Phosphonate-Substituted Ruthenium(II) Bipyridyl Derivative as a Photoelectrochemical Probe for Sensitive and Selective Detection of Mercury(II) in Biofluids

A ruthenium(II) bipyridyl derivative photoelectrochemical probe, Ru-1, is synthesized and coupled with TiO2 nanoparticles (Ru-1/TiO2) for the specific recognition and highly sensitive photoelectrochemical (PEC) detection of Hg2+ in a series of biofluids. The probe is designed with a chromophore, a thiocyanate recognition unit, a pi-conjugated photoelectron-transfer pathway, and a phosphonate anchor. TiO2 nanoparticles with strong affinity to phosphonate and suitable conduction band energy are used as intermediate layers to increase the Ru-1 adsorption amount and amplify the photocurrent response.

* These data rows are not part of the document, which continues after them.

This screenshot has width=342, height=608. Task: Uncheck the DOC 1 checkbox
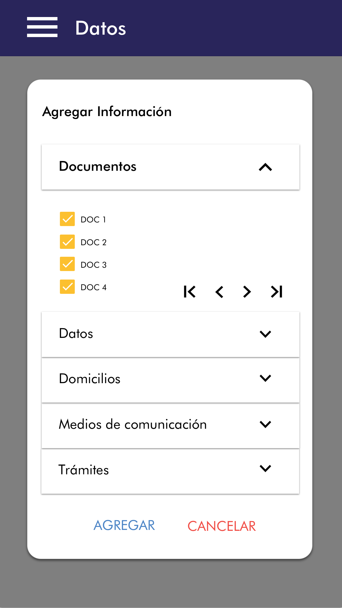pyautogui.click(x=67, y=219)
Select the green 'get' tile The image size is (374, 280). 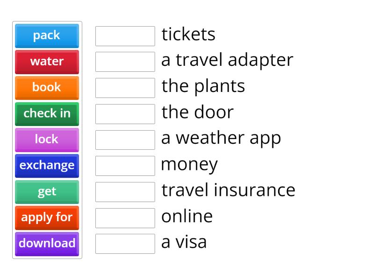click(47, 191)
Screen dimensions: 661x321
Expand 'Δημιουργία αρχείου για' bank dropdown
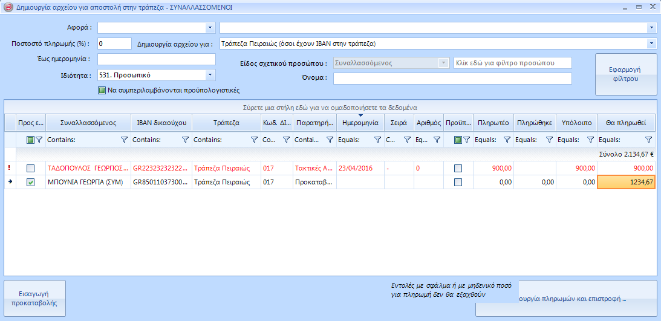651,44
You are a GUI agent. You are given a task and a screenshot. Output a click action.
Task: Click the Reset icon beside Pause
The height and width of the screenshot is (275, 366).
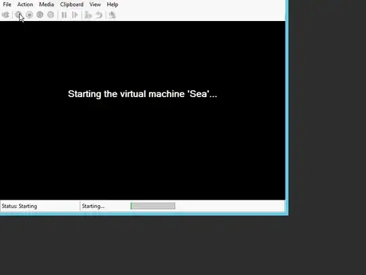75,15
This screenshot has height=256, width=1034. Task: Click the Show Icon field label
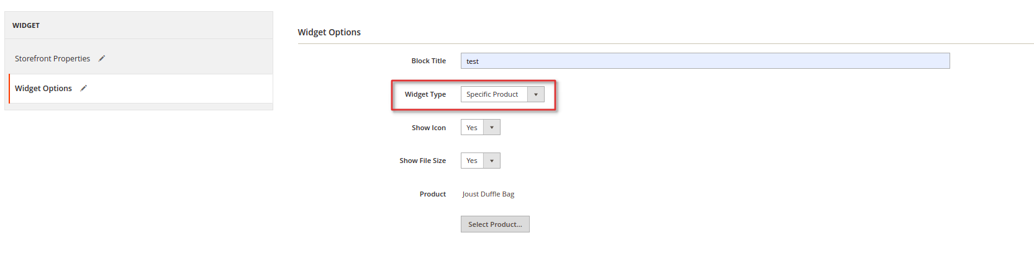(429, 128)
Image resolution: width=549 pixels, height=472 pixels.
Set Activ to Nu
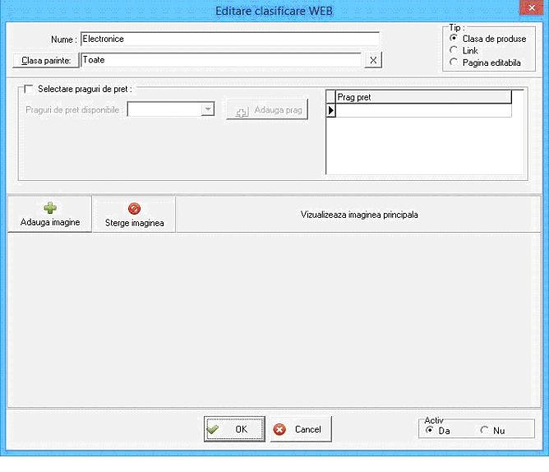pos(484,430)
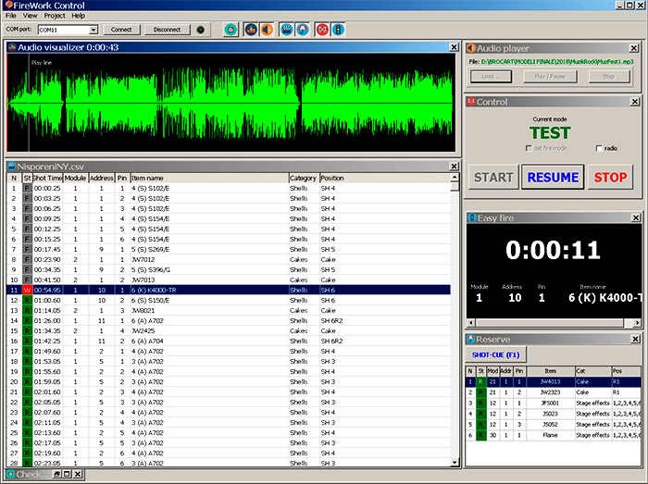This screenshot has width=648, height=484.
Task: Click the Easy fire horizontal scrollbar
Action: click(x=555, y=323)
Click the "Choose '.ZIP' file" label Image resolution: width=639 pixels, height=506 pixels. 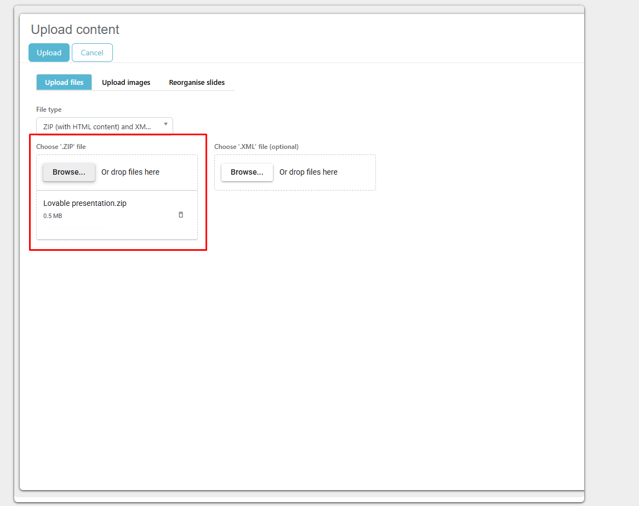[61, 147]
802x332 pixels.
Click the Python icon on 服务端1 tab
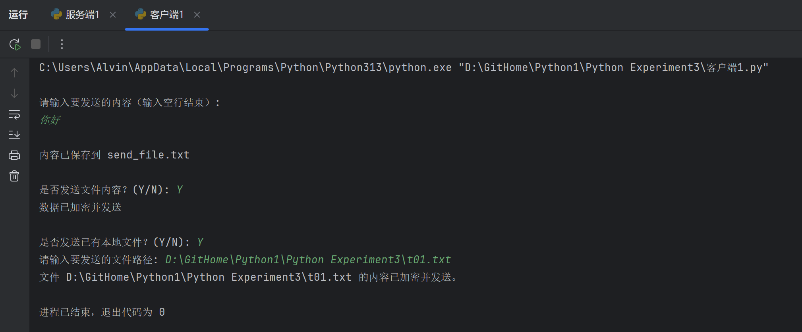coord(56,14)
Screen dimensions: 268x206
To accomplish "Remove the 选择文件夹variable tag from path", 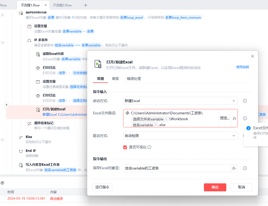I will (x=166, y=119).
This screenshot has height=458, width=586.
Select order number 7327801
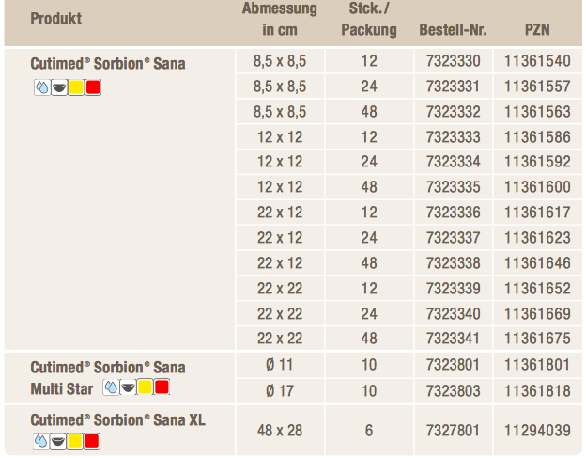pyautogui.click(x=453, y=431)
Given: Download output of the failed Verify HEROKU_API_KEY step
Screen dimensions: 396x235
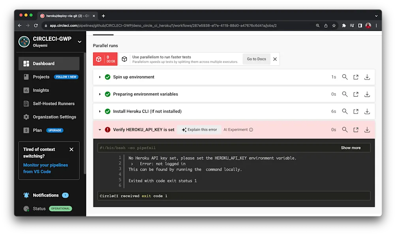Looking at the screenshot, I should pos(367,129).
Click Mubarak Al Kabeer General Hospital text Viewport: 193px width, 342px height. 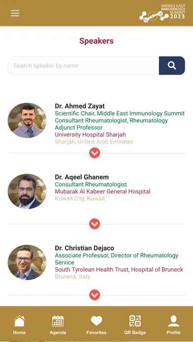102,192
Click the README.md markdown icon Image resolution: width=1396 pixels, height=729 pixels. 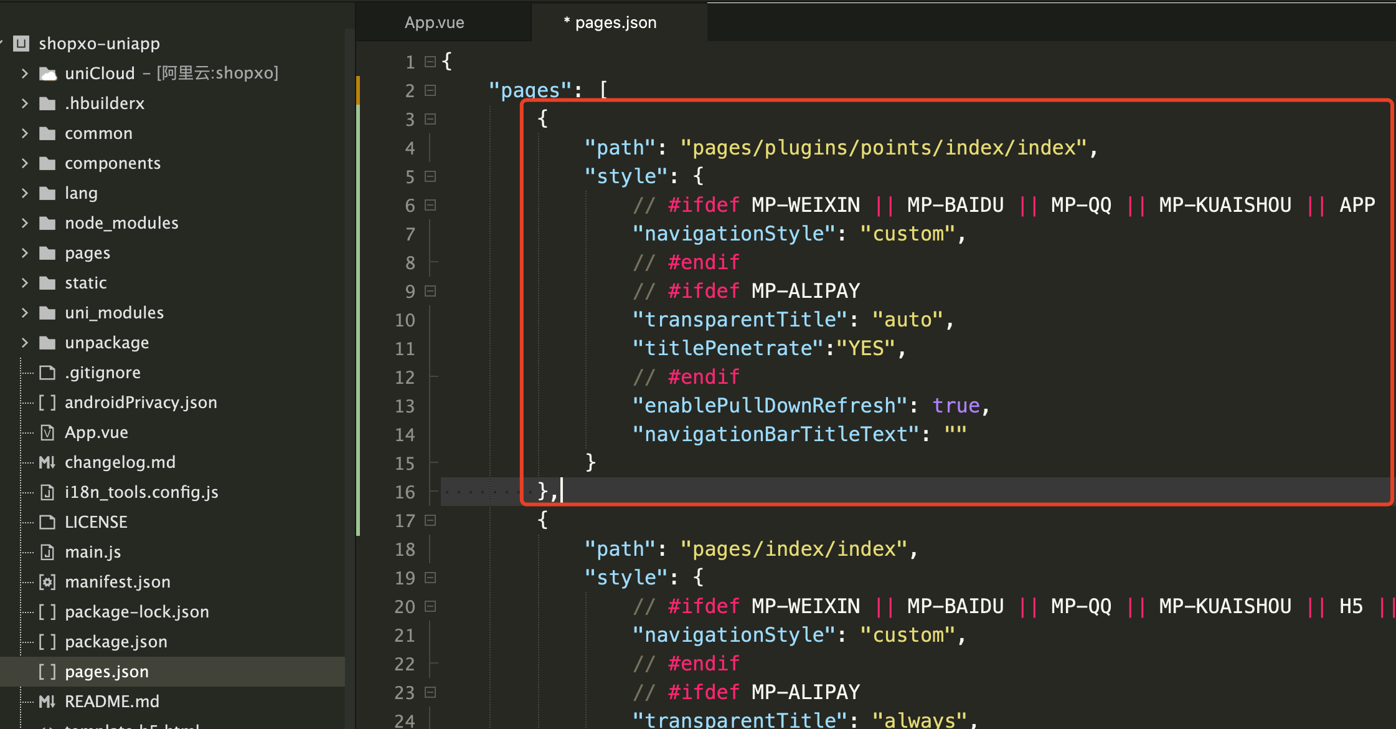tap(47, 702)
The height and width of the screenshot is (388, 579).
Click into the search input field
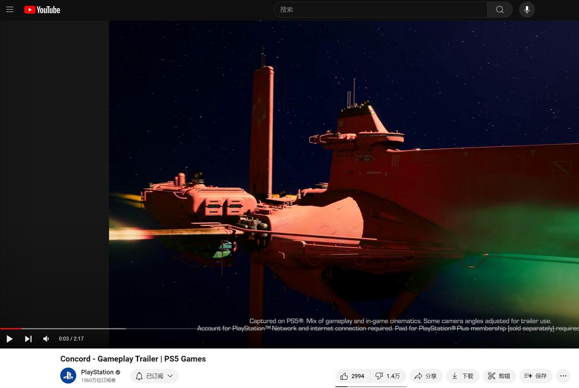tap(380, 10)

Under irradiation, the Ru-1/TiO2/fluorine-doped tin oxide (FTO), with strong visible light harvesting capacity, aqueous stability, and efficient photoelectron transfer, shows a high and stable photocurrent response. In the presence of Hg2+, however, the specific Hg2+ and NCS coordination changes the photophysical properties of Ru-1, imposing the probe with a wider band gap, a weaker absorbance, and a poorer photoelectron and hole separation efficiency, thus resulting in a significant photocurrent decrease. On the basis of the Hg2+-induced photocurrent change, the Ru-1/TiO2/FTO shows good selectivity and high sensitivity toward the PEC detection of Hg2+, with wide linear ranges from 10(-12) to 10(-7) and 10(-7) to 10(-3) g/mL, and a low limit of detection of 0.63 pg/mL. The PEC probe is recyclable and accurate for selective detection of Hg2+ in urine, serum, and cell extracts. The whole analysis can be completed within 15 min. These good analytical performances indicate that the PEC method might have great potential for the onsite detection of small molecules in biosystems.